The book summarizes and provides bibliographies on a whole range of health and religion related topics — health in general, faith healing, suicide, mental health (the largest section) and drug abuse. The commentary and summaries by Chamberlain and Hall are made more interesting by their format of placing them in chronological order. For instance, they note that the first scientific study of prayer’s effect on health was in 1883 by Francis Galton. The research was censored by the Church of England, believing religion not suitable for scientific inquiry; a study in 1957 was the next major research project on the topic after Galton’s.
03: The new second edition of the World Christian Encyclopedia (Oxford University Press, $295), edited by David Barrett, Todd Johnson, and George Kurian, is more ambitious than the original version, which is saying a lot.
As with the first edition in 1982, the new version provides a country-by-country survey of the state of Christianity — and other faiths — with detailed charts on the numbers of adherents in each denomination, as well as the percentages of decline and growth of the different churches. Aside from its valuable statistics, Volume 1 describes the history and current religious situation in each country.
Most of these entries are updated, for instance, accounting for the vast changes in Eastern Europe and the former Soviet Union. Volume 2, intended more for the missions specialist, provides a detailed listing of the different ethnicities and tribes and their religions throughout the world.

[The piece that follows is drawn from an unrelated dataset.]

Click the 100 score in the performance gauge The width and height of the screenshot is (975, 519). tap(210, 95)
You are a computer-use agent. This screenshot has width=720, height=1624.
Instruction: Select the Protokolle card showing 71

The introduction to the first volume presents an interesting, if eccentric, overview of world Christianity. Among the trends Barrett and his colleagues note are: increased persecution of Christians, a growing tide of charismatic and Pentecostal Christianity in myriad forms (it is estimated that there are 100,000 white-led independent charismatic churches worldwide organized into 3,700 denominations or networks); and new cooperation between Christians in missions.
The figures in this section are likely to be contested. It is difficult to know how the researchers came up with the percentage of bishops (5.0) and evangelists (4.0) being martyred, and how they identified and counted “messianic’ Christians who stay in Islam, Buddhism, Hinduism and other world religions. Nevertheless, the encyclopedia deserves to be in most libraries. It is also recommended to interested individuals, particularly if they can obtain only the first volume separately.